By: Derek Hawkins//September 6, 2016//
7th Circuit Court of Appeals
Case Name: Charles Walker v. Kathy Griffin
Case No.: 15-2147
Officials: WOOD, Chief Judge, and EASTERBROOK and KANNE, Circuit Judges.
Focus: Ineffective Assistance of Counsel
Attorney failure to challenge habitual-offender conviction did rise to ineffective assistance
Charles Walker was convicted in an Indiana court of robbery, adjudicated a habitual offender pursuant to Indiana Code § 35-50-2-8, and sentenced to 40 years in prison. Twenty of those years were attributable to his habitual-offender status.
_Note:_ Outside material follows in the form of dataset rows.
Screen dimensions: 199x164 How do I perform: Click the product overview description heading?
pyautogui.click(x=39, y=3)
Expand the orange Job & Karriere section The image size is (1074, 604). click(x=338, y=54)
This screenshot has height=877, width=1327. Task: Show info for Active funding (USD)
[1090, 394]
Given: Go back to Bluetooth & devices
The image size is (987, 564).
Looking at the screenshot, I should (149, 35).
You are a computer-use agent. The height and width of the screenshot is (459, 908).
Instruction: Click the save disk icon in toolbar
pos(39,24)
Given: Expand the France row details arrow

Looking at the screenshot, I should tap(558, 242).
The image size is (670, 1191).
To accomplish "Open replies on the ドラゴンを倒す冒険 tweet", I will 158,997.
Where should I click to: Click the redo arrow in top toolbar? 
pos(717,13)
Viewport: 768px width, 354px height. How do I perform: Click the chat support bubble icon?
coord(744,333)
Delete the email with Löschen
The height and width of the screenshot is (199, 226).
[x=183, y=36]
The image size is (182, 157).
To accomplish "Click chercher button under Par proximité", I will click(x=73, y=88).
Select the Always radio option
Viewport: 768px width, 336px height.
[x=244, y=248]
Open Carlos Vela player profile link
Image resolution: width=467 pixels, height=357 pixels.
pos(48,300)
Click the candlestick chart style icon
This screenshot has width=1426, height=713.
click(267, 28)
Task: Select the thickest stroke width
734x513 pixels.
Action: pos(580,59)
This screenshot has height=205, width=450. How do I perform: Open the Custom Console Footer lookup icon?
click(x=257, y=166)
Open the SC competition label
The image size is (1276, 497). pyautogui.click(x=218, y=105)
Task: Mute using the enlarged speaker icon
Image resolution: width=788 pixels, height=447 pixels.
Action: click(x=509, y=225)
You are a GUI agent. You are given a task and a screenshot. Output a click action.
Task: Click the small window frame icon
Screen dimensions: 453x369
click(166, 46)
The version of the habitual-offender statute Indiana had in place at the time applied if a defendant had been convicted of two prior unrelated felonies, in a specific sequence: the second felony had to have been committed after the commission of and sentencing for the first, and the present crime had to have been committed after the commission and sentencing of the second earlier offense. At Walker’s trial, the state provided evidence of three prior felonies, but it failed to offer evidence of the date when one of the crimes was committed. The only claim Walker presses before us is ineffective assistance of appellate counsel. He contends that his lawyer on direct appeal should have challenged the sufficiency of the evidence for the habitual-offender conviction, given the missing date. Even assuming that counsel’s performance fell below the constitutional minimum, we conclude that Walker’s petition for a writ of habeas corpus was properly dismissed. The state appellate court’s conclusion that Walker’s Sixth Amendment right to counsel was not infringed meets the generous standards that apply under 28 U.S.C. § 2254, and so we affirm.